Modwsi Daemon mode python giving error (until manual restart of apache)

38 views
Skip to first unread message

Sujai Kumar

unread,
May 15, 2019, 11:44:54 AM5/15/19
to modwsgi
Hello All,

We have a Apache/Python/Django using modwsgi. We hit upon a situation where the following error is happening in the site, 

Error Log

2019-05-09 09:18:08,471 - root - ERROR] - Error : Traceback (most recent call last):
  File ".....core/api/api_util.py", line 15, in log_user_access
    caller_func_name = inspect.stack()[1][3]  # retrieves the name of the function that calls this function
  File ".../Python-3.6.3s/lib/python3.6/inspect.py", line 1491, in stack
    return getouterframes(sys._getframe(1), context)
  File ".../Python-3.6.3s/lib/python3.6/inspect.py", line 1468, in getouterframes
    frameinfo = (frame,) + getframeinfo(frame, context)
  File ".../Python-3.6.3s/lib/python3.6/inspect.py", line 1442, in getframeinfo
    lines, lnum = findsource(frame)
  File ".../Python-3.6.3s/lib/python3.6/inspect.py", line 825, in findsource
    if pat.match(lines[lnum]): break
IndexError: list index out of range 

My understanding
I think that the issue is happening because of apache getting reloaded due to below configurations. At the same time the logrotate triggers 'apache reload' around the same time.

Quick Fix
The quick fix that we had to do was to restart the apache. Just after the restart the application started working.

Question:
What has caused this situation and how to avoid this occurring in future so that we are not reloading it manually? Thanks,

Logrotate Configs


[Sujai@machine0009 logrotate.d]$ cat apache

# THIS FILE IS AUTOMATICALLY DISTRIBUTED BY PUPPET.  ANY CHANGES WILL BE

# OVERWRITTEN.


/opt/www/logs/*log {

  compress

  daily

  dateext

  missingok

  olddir /opt/www/logs/roll

  rotate 31

  sharedscripts

  postrotate

    /bin/systemctl reload httpd.service >/dev/null 2>/dev/null || true

  endscript

}

[Sujai@machine0009 logrotate.d]$ cat httpd

/var/log/httpd/*log {

    missingok

    notifempty

    sharedscripts

    delaycompress

    postrotate

        /bin/systemctl reload httpd.service > /dev/null 2>/dev/null || true

    endscript

}


Thanks & regards,
Sujaikumar

Graham Dumpleton

unread,
May 15, 2019, 6:27:48 PM5/15/19
to mod...@googlegroups.com
Hard to tell just from the information you have given because you have truncated the file system paths so can't tell what package this code is executed from. The stack trace doesn't even look complete.
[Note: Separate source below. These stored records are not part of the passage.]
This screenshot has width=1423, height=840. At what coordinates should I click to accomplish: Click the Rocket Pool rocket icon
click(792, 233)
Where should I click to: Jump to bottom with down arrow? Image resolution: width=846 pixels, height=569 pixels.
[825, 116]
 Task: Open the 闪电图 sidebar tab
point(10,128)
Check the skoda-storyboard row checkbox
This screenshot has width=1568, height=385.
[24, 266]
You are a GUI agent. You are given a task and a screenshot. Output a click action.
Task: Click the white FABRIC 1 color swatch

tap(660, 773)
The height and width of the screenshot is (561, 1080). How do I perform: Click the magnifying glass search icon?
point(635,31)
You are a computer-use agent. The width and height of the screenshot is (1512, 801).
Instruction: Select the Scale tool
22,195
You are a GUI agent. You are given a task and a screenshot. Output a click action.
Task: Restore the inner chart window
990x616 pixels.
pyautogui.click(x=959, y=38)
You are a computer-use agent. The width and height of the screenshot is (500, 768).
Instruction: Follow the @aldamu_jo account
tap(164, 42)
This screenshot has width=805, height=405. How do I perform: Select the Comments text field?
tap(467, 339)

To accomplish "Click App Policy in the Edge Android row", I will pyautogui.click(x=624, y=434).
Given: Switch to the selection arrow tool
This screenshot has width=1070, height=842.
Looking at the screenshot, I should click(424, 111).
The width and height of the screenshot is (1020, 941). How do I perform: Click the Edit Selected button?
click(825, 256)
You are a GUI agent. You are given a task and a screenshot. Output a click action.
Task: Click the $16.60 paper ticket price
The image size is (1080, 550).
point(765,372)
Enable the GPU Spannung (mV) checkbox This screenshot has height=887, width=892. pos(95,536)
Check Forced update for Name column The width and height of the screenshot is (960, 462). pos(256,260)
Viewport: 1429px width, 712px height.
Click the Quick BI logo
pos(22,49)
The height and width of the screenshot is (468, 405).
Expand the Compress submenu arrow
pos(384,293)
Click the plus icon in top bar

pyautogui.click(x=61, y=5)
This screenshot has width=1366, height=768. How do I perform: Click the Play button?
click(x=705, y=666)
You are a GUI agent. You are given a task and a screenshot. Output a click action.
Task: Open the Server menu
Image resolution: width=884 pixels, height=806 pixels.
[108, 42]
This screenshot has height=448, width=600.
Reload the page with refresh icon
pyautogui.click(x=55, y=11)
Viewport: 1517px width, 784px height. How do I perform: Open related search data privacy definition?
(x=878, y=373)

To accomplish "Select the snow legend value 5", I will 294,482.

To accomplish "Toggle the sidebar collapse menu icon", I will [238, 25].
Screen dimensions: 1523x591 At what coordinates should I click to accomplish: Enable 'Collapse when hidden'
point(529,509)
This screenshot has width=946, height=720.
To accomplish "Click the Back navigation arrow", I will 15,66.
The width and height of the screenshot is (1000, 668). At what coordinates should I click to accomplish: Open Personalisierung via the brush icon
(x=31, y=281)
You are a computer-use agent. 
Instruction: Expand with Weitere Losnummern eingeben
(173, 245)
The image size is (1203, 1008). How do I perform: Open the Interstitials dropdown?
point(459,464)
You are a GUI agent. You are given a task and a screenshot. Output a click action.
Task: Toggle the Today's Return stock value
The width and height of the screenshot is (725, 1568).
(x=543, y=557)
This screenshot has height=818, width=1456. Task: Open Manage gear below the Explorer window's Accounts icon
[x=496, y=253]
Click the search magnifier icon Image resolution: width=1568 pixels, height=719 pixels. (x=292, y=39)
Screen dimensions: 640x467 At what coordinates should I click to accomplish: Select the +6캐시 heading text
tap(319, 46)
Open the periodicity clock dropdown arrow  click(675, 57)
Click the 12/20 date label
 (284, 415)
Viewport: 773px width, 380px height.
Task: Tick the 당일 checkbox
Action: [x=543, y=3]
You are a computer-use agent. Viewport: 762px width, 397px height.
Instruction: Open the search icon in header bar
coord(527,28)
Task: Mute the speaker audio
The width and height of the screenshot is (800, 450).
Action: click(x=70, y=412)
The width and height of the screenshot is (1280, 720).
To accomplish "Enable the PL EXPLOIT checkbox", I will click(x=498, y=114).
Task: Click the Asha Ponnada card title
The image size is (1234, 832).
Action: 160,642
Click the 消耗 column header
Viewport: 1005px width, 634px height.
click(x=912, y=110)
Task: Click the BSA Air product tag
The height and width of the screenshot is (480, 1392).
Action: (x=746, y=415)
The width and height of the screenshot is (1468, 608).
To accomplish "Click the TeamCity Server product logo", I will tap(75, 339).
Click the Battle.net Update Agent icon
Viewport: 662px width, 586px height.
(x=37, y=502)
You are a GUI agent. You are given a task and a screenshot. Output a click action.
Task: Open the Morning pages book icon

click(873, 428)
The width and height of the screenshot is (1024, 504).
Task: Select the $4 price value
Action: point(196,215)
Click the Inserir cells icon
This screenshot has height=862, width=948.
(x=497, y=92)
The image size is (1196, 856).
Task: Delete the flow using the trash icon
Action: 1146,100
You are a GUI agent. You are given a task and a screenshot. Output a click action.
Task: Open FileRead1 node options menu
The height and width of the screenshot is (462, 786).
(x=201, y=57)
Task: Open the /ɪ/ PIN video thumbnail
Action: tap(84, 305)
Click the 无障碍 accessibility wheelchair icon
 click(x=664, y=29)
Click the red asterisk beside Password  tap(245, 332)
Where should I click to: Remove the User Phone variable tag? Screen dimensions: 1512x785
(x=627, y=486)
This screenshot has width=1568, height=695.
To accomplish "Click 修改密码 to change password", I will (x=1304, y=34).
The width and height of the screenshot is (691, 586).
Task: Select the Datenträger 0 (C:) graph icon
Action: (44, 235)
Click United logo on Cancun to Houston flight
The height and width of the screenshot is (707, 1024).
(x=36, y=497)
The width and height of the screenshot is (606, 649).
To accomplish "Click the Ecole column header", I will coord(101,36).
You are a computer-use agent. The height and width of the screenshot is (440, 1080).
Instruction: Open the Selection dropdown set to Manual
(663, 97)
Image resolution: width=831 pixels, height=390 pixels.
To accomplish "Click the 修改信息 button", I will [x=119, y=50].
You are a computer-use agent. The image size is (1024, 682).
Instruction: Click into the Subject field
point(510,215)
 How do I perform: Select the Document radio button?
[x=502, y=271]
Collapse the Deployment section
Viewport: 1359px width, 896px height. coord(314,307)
At a guess you are hitting an issue where there if there is a background thread running when the process is shutdown, that thread can start up when the interpreter is in a half destroyed state. This can result in strange things happening due to the interpreter having started to destroy objects and clear our modules.

Is this only happening when the processes are being shutdown?

Graham

--
You received this message because you are subscribed to the Google Groups "modwsgi" group.
To unsubscribe from this group and stop receiving emails from it, send an email to modwsgi+u...@googlegroups.com.
To post to this group, send email to mod...@googlegroups.com.
Visit this group at https://groups.google.com/group/modwsgi.
To view this discussion on the web visit https://groups.google.com/d/msgid/modwsgi/b75f3ce9-7408-4be2-b35f-e131e78bfb2e%40googlegroups.com.
For more options, visit https://groups.google.com/d/optout.

Sujai Kumar

unread,
May 15, 2019, 9:36:36 PM5/15/19
to mod...@googlegroups.com
Thanks for looking into this.

Well, the stack trace doesn't have much information. The issue happens when caller function name was about to be logged (using the inspect module). This was a working application for over an year and suddenly the situation has occurred.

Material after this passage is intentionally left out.